吉野家、ダチョウ丼の勝算 河村社長「牛丼依存脱却へ5000羽飼育」
事業環境は楽観視する状況ではない
10月には吉野家で期間限定値下げを実施しました。 河村氏:一番大事にしている経営指標は売り上げではなく客数です。結局、我々のような外食企業は何度もご来店いただかないと商売にならないんですね。車やマンションを売っているのとはわけが違います。 吉野家では7月に価格改定(値上げ)をさせていただきました。これまでもずっとそうですけども、値上げをすると客数への影響がありますので、何らかの形でもう一度お客様に戻ってきていただく施策が必要だと考えていました。 過去の様々なキャンペーンの経験値からいうと、牛丼をダイレクトに値下げして販売するのが一番客数が期待できるということで期間限定値下げを企画しました。期間限定ではありましたが、メディアで多く取り上げていただけたこともあって、計画よりは客数を獲得することができました。 その他の価格戦略について、夜から早朝にかけて料金を割り増しする深夜料金なんかは新型コロナウイルス禍前から何度も検討はしていますが、今のところは導入を見送っている状況です。それから地域別の価格体系については、例えば空港のお店なんかは街中と違う価格で既にやらせていただいています。これをもう少し規模拡大するかどうかというのも今後の検討課題ですね。 最後に足元の業績と今後の見通しを教えてください。 河村氏:事業環境は今期に限らずいつも厳しいです。

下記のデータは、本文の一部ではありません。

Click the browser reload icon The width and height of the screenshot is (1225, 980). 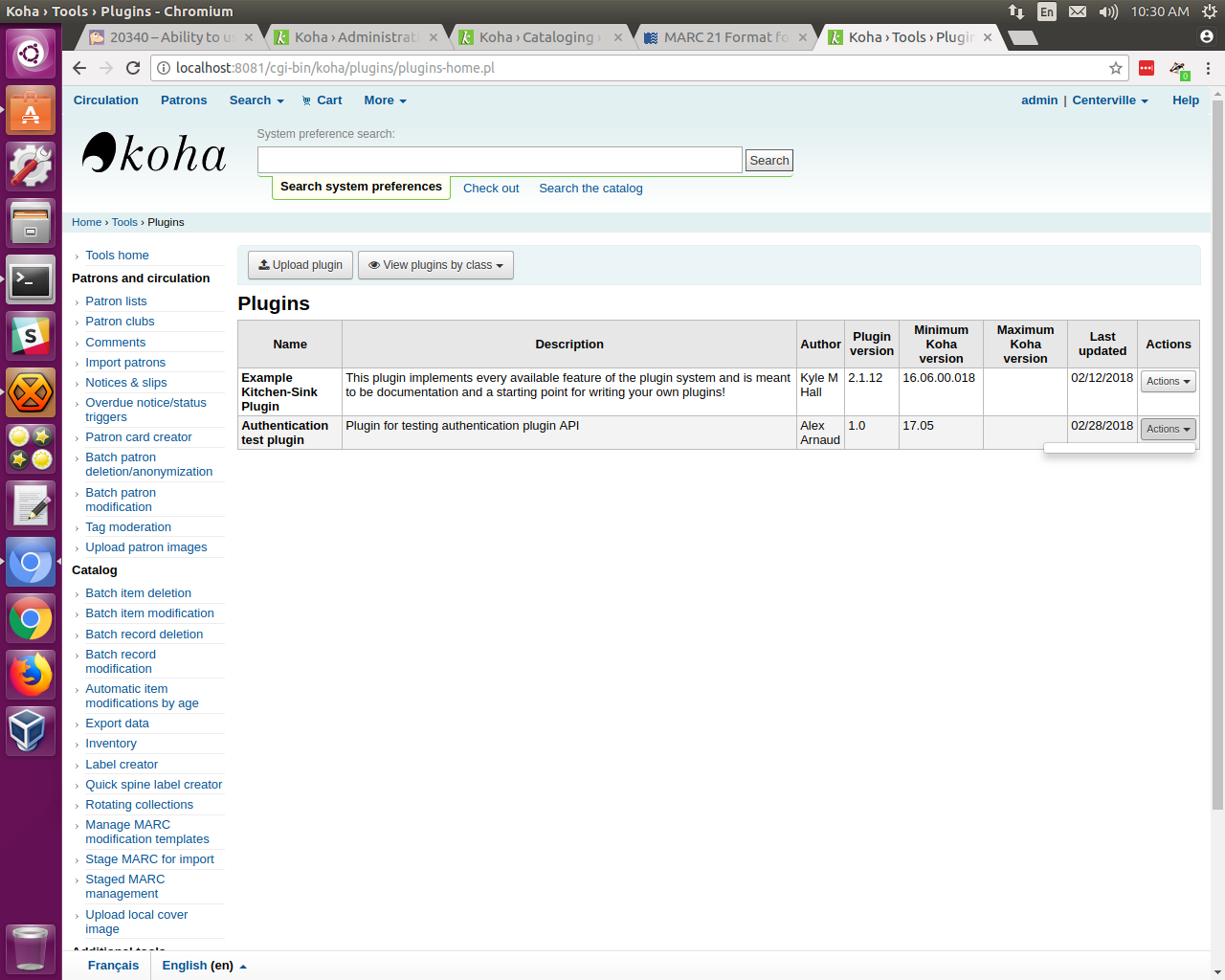133,68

順調だった時期に経営したことはないので何とも言えませんけれども、上期におきましては、従業員の賃上げを実施しましたし、吉野家における牛肉の仕入れ価格がずっと上がっておりますので、そういった影響で若干の減益でした。 コロナ禍の時に比べたらもちろん客足は戻ってきてはいるけれども、そんなに楽観視するような状況でもないということですかね。